STATED GOAL>
Copy out each line of the material below that contains the string "toolbar", treating uppercase and lowercase letters as different.

·····

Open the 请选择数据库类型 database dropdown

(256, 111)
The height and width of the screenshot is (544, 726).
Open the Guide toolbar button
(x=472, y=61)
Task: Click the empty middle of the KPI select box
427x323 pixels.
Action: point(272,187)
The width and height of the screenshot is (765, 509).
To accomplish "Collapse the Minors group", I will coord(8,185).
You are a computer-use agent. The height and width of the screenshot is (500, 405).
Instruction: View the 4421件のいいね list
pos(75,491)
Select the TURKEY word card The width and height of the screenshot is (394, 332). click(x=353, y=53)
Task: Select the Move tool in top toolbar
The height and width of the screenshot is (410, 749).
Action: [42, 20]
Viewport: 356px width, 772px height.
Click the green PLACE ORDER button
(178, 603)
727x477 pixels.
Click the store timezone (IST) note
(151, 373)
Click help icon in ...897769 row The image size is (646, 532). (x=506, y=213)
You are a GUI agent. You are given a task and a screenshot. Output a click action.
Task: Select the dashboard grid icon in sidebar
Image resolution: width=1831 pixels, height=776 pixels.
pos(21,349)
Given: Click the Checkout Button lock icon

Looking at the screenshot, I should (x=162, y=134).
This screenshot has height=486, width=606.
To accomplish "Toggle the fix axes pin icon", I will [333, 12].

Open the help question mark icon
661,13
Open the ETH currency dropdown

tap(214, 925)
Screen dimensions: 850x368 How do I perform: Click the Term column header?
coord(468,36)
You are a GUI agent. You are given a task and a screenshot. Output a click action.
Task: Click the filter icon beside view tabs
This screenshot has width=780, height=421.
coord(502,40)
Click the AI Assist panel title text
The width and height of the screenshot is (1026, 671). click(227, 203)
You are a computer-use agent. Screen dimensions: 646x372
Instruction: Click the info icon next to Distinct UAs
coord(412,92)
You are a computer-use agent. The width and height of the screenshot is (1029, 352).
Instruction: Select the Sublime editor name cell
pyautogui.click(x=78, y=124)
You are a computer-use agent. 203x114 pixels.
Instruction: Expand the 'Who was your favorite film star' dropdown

·····

RESULT OF THE EXERCISE>
Open the Guide toolbar button
Task: Select the Move tool in top toolbar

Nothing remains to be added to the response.